There are some potential sources of contention in the interactions of nanotechnology with society, so it has in the past disappointed some activists of various kinds that previous engagement exercises have produced some rather anodyne conclusions. That doesn’t seem to be the case here – this is certainly a report that won’t please everybody. Scientists should be pleased both by the general level of support that the public seems to give the nanotechnology enterprise, and by a specific rejection of an overly precautionary approach -“Overall, there was a view that there were inherent risks involved in developing new technologies and that if we were too careful with the development of nanotechnology then this could lead to the field stagnating and losing impetus.” On the hand, the fears of loss of control and disempowerment prompted by the idea of “theranostics” emerged as an important example where the visions of some scientists and technologists don’t align with the public’s aspirations for new technology. These issues of control and agency are likely to be important in a number of other potential applications of technology (one thinks of the promise of autonomous cars, for example) and deserve more general consideration. Opponents of what they say of the “corporatization” of public science will take comfort in the strong belief that publicly funded science should yield commensurate public benefit, while those who believe that private sector/public sector partnerships are highly effective ways of delivering such benefit clearly need to make that case more strongly.

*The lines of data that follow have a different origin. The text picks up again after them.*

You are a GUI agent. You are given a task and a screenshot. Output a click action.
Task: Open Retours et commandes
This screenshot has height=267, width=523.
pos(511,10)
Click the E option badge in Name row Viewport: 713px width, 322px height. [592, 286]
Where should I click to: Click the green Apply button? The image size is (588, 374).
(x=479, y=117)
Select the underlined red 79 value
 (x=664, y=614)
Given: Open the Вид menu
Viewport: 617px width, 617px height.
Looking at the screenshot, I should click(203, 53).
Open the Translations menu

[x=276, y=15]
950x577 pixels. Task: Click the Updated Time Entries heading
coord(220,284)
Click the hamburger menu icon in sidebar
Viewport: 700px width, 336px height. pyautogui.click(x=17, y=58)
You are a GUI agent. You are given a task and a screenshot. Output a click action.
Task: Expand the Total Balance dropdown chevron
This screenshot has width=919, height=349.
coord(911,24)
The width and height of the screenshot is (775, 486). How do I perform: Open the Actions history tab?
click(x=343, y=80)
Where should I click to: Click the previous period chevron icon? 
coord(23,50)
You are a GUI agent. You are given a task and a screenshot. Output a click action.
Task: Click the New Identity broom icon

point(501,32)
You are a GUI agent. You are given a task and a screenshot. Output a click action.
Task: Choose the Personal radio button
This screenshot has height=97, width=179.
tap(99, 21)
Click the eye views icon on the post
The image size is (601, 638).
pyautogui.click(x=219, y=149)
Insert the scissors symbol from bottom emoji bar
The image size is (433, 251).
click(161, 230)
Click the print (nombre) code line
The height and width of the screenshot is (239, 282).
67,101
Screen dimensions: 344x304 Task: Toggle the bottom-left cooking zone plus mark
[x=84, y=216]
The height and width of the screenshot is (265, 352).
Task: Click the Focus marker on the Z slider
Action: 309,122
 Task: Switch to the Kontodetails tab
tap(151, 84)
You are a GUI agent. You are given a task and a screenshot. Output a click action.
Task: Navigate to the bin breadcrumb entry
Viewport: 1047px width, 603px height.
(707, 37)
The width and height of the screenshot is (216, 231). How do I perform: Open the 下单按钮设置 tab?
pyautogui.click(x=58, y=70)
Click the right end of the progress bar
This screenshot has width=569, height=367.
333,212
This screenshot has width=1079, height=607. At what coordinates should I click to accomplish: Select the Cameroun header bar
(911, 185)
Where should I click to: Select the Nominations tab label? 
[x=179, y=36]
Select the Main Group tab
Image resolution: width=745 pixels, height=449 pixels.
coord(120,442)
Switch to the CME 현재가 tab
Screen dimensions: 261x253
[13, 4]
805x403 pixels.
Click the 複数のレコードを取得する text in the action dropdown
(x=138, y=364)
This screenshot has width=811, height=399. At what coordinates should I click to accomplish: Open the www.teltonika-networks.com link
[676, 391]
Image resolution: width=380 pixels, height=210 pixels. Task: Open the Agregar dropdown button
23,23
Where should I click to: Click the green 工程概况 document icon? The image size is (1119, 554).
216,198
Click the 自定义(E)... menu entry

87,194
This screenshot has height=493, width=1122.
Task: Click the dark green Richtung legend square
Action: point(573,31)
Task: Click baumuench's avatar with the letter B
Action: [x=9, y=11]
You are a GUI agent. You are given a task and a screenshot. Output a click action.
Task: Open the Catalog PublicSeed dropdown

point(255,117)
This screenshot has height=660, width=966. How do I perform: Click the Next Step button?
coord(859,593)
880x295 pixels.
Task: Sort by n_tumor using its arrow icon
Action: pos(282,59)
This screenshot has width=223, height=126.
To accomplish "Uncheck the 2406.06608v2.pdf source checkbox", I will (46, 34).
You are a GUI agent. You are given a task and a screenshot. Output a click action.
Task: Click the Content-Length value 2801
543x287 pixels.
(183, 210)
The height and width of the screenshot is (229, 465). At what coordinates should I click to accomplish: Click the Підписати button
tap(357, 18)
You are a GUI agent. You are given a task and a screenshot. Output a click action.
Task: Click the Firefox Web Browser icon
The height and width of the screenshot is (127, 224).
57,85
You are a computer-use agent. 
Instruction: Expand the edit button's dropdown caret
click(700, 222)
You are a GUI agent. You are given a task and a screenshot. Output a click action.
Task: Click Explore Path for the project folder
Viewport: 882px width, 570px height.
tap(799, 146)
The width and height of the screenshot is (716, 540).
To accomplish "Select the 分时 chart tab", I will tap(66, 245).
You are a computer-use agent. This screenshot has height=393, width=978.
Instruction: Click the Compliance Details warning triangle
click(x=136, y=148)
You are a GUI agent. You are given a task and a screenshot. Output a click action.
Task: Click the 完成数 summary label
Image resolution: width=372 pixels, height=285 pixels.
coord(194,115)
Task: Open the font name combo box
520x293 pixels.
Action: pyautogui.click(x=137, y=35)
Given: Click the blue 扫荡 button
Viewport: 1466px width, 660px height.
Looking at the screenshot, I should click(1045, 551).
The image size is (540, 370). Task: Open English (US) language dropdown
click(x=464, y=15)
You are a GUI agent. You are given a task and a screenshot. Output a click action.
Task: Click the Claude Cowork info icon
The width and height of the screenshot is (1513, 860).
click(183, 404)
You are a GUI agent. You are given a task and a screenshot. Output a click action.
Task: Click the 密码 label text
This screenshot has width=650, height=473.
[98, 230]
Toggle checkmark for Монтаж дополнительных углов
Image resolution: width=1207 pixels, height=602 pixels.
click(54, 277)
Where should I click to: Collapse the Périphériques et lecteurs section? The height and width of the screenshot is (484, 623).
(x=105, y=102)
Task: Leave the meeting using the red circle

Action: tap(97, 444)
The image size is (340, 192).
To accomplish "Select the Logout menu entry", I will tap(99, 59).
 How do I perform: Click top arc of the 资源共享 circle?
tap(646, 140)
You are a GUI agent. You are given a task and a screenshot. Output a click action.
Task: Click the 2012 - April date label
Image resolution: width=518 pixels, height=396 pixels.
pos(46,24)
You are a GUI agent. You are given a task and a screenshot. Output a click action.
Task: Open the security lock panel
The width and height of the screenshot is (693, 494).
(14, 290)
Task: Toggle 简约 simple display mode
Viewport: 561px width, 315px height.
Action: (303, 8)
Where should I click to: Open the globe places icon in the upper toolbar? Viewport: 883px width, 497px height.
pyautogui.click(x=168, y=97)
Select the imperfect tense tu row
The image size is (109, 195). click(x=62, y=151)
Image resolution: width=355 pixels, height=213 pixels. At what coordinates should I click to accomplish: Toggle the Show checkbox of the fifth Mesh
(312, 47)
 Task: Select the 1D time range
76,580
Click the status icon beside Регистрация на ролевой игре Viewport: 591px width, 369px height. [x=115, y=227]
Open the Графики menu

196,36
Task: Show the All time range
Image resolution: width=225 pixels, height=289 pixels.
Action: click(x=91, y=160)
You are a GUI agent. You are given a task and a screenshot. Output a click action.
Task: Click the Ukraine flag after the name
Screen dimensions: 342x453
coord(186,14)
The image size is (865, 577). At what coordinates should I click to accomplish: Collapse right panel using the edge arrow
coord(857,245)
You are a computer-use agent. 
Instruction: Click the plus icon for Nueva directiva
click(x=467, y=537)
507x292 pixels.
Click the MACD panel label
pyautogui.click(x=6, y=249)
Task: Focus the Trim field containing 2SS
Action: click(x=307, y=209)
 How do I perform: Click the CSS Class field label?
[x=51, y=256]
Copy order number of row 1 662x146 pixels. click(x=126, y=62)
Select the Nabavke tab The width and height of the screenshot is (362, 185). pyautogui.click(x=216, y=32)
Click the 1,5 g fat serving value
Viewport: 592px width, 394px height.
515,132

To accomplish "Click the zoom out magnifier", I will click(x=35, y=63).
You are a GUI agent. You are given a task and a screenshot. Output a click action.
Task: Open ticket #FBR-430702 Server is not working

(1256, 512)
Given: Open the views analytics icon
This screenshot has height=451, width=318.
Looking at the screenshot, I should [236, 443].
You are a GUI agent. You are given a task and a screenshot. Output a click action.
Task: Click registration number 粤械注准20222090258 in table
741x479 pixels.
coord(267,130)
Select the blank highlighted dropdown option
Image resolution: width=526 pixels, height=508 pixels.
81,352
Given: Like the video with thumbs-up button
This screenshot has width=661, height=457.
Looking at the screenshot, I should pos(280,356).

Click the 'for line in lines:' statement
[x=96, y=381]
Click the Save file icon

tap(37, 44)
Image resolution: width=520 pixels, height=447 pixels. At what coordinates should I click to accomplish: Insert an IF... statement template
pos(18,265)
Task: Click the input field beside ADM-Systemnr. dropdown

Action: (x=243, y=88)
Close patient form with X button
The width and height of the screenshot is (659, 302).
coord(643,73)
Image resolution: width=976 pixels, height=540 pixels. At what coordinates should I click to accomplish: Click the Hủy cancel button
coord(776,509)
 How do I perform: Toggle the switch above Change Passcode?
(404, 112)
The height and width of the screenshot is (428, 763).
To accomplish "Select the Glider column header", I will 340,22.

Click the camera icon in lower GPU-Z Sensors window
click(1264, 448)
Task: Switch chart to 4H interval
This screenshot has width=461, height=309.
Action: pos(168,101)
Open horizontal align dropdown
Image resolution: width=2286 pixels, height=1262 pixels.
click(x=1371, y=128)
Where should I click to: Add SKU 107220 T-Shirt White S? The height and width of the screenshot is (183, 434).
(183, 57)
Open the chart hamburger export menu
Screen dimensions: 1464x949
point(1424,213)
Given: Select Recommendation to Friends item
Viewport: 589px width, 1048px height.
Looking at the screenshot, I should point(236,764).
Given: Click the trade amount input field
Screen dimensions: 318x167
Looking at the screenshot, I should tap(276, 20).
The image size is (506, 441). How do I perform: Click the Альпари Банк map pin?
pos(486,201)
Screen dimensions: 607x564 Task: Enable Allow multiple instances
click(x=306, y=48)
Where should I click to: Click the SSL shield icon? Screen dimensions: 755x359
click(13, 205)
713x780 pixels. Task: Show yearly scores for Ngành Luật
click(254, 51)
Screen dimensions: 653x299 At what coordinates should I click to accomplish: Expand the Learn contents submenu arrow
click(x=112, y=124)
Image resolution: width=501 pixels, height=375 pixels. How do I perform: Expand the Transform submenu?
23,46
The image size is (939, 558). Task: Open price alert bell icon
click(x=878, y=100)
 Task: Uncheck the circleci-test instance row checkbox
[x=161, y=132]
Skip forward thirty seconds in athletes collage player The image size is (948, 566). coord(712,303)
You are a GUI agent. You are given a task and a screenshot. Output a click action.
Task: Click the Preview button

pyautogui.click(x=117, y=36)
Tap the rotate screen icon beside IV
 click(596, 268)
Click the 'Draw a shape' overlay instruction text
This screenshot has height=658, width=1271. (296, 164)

This dialogue, then, does overcome some of the criticisms levelled at previous exercises – by setting the dialogue in the context of some rather concrete questions explicitly linked to a policy decision, it did produce some interesting results that were of significant help in setting research priorities. What, then, about the broader worries about tensions between the involvement of the public in decision-making in science policy and the principle of the autonomy of the scientific enterprise? One answer, of course, is that it is right in principle that the public have a voice in the direction of an activity that involves considerable amounts of taxpayers’ money, and that these exercises may help provide some public legitimacy for potentially controversial areas of science. The more provocative suggestion is that in the kind of highly interdisciplinary, application oriented research that is exemplified by nanomedicine, taking the results of public engagement seriously may lead to significantly better decision-making. This is the proposition that now needs testing.
Richard Jones, who advises the EPSRC about nanotechnology, was a member of the steering committee for the Public Dialogue on Nanotechnology for Healthcare discussed here.